Buradasınız
Bu Bir İş Cinayetidir!
İstanbul’dan denizcilik öğrencileri

Geçtiğimiz günlerde denizde iş cinayetlerine bir yenisi daha eklendi. Bartın açıklarında, içinde 12 kişilik mürettebatla “Arvin” isimli bir yük gemisi battı. Gemideki işçilerin 6’sı kurtarılırken geri kalan işçiler ne yazık ki yaşamını yitirdi. Ölen işçilerden 2’sinin cansız bedeni Karadeniz’in karanlık sularında kayboldu.

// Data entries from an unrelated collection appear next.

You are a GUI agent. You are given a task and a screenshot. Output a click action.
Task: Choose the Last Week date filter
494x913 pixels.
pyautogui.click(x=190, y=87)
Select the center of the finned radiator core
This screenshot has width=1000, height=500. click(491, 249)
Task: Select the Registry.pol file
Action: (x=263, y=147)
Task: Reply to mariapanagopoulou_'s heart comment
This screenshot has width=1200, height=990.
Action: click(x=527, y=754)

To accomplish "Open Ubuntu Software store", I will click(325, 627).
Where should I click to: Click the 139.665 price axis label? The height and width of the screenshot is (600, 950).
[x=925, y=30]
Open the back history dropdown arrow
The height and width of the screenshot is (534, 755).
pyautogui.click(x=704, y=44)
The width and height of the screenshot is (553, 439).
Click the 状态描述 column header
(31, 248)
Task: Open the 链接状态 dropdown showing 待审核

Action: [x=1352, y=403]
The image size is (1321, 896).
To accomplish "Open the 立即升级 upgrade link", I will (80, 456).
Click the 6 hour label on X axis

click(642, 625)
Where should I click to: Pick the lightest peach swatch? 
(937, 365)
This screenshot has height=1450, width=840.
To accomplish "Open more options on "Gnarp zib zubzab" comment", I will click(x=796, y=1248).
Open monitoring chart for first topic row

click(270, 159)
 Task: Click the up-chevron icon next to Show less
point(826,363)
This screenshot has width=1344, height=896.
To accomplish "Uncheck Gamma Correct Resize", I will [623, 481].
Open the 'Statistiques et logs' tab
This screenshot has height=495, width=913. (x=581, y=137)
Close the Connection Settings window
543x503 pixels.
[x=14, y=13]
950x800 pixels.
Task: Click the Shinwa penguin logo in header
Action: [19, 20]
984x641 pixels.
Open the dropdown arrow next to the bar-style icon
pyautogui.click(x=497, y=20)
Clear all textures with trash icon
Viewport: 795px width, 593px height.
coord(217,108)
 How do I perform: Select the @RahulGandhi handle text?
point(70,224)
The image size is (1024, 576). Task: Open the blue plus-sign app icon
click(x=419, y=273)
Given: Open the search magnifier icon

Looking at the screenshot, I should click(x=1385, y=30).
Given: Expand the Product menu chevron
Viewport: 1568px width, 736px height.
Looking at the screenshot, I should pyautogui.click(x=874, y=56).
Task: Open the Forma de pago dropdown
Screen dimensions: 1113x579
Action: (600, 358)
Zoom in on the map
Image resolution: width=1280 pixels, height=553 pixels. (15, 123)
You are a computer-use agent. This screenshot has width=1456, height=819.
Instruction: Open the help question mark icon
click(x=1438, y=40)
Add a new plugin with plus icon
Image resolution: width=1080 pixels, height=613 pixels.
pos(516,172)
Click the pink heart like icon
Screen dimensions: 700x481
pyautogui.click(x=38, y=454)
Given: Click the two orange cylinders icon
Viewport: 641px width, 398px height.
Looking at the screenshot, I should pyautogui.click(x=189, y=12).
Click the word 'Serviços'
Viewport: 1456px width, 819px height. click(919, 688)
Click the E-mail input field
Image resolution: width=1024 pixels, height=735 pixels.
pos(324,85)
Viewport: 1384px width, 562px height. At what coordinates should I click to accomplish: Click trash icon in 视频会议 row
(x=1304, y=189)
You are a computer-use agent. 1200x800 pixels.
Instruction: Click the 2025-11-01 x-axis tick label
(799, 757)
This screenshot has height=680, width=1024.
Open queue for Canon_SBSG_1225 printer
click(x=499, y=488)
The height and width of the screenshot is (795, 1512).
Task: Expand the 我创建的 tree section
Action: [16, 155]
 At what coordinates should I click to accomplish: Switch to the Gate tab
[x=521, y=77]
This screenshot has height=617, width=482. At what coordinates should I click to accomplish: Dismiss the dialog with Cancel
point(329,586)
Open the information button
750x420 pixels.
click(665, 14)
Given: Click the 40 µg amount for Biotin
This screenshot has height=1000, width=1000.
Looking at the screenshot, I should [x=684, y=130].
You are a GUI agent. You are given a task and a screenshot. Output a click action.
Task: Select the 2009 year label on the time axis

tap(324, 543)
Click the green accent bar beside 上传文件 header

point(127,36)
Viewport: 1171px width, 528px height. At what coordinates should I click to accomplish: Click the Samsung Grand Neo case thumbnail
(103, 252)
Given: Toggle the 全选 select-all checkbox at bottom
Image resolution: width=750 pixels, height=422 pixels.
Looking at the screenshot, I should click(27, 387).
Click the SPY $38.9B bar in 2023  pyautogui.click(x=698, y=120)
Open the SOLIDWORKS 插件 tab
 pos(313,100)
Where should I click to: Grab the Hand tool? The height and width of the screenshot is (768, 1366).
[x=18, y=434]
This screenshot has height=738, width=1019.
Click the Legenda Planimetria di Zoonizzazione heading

Ne acıdır ki bu olay ne ilkti ne de bu düzen devam ettikçe son olacaktır. Kimisi bir iki kelimeyle konuşulup geçiliyor, kimisi sadece “gemi kazası” diye haber konusu oluyor, kimisi de sessiz sedasız gömülüp gidiyor derin sulara. Yaşanan her felaketin sonucunda da olan denizci işçilere oluyor. Ya sakat kalıyorlar ya da ölüyorlar. Yaşanan bu olay münferit bir olay olarak algılatılmaya çalışılsa da gerçekler öyle değildir. Bu bir iş cinayetidir. Bugüne kadar buna benzer birçok olay yaşandı ve onlarca insan sevdiklerinden, sağlıklarından ve canlarından oldular.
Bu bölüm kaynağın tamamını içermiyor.